Critique : Impossible au Noel Coward Theatre
Published on 3 August 2015
D’une certaine manière, il y a quelque chose d’agréablement démodé dans ce spectacle au théâtre Noel Coward** ; comme un retour à mon enfance, à une époque où les saisons variées et estivales étaient si populaires auprès du public, et, avec le pantomime, ont ravivé mon amour de toujours pour le théâtre.
Huit magiciens se réunissent ici dans une seule production et produisent des tours souvent déconcertants, des illusions, des escapions et des actes d’audace qui rendent la soirée vraiment divertissante et couvrent tout le spectre de l’art des magiciens.
Parmi eux, on trouve la magie de gros plan d’Ali Cook, qui est utilement projetée sur les écrans de l’auditorium ; les cascades physiques de Jonathan Goodwin ; lecture dans les pensées de Chris Cox, et Jamie Allan apportant doucement l’art au XXIe siècle avec quelques astuces astucieuses impliquant des iPads.
Impossible commence cependant de façon un peu décevante, tous les magiciens ne semblant pas très à l’aise avec leurs échanges au public. Mais cela reprend avec l’apparition du lecteur de pensées Chris Cox, qui affiche une réplique soignée dans une comédie autodérisoire et improvisée qui attire certainement le public et fait monter l’énergie de façon significative.
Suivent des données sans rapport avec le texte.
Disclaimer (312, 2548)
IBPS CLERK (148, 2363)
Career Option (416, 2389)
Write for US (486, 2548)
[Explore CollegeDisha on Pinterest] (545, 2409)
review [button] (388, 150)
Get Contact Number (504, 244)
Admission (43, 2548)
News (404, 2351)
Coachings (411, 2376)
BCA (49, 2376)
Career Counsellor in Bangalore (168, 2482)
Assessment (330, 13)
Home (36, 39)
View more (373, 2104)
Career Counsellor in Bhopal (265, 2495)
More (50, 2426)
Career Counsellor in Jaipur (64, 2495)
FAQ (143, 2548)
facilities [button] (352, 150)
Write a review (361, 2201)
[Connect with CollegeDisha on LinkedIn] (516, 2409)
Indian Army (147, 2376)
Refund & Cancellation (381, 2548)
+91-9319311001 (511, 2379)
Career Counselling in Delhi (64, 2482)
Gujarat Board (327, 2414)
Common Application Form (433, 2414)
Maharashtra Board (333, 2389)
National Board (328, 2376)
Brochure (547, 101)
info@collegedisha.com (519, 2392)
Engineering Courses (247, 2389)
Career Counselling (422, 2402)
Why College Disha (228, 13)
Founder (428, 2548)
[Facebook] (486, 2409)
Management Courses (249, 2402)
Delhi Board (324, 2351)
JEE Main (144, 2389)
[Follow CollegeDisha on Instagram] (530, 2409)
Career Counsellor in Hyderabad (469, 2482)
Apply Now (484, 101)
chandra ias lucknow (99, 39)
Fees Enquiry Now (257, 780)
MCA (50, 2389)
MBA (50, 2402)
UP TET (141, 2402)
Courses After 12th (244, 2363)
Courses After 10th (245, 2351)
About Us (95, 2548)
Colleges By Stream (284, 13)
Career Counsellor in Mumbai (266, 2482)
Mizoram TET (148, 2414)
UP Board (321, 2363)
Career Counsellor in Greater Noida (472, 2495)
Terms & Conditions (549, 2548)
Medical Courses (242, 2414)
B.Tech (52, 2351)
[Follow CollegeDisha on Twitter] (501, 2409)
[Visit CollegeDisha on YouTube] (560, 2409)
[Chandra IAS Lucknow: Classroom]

Et la série semble avoir du mal à réunir les différents styles des interprètes en un tout cohérent. Il ne sait pas s’il faut être un spectacle de Vegas avec ses lasers et sa musique forte ou un spectacle plus épuré et audacieux, dans le style street de David Blaine et Dynamo. Il y a une tentative de narration avec un petit garçon découvrant les merveilles de la magie, ce qui malheureusement n’est pas très captivant et s’estompe un peu, ainsi que des références à des magiciens légendaires du passé — Houdini en particulier. Mais je pense qu’il fallait un auteur plus fort pour donner un meilleur rythme et un peu de contexte.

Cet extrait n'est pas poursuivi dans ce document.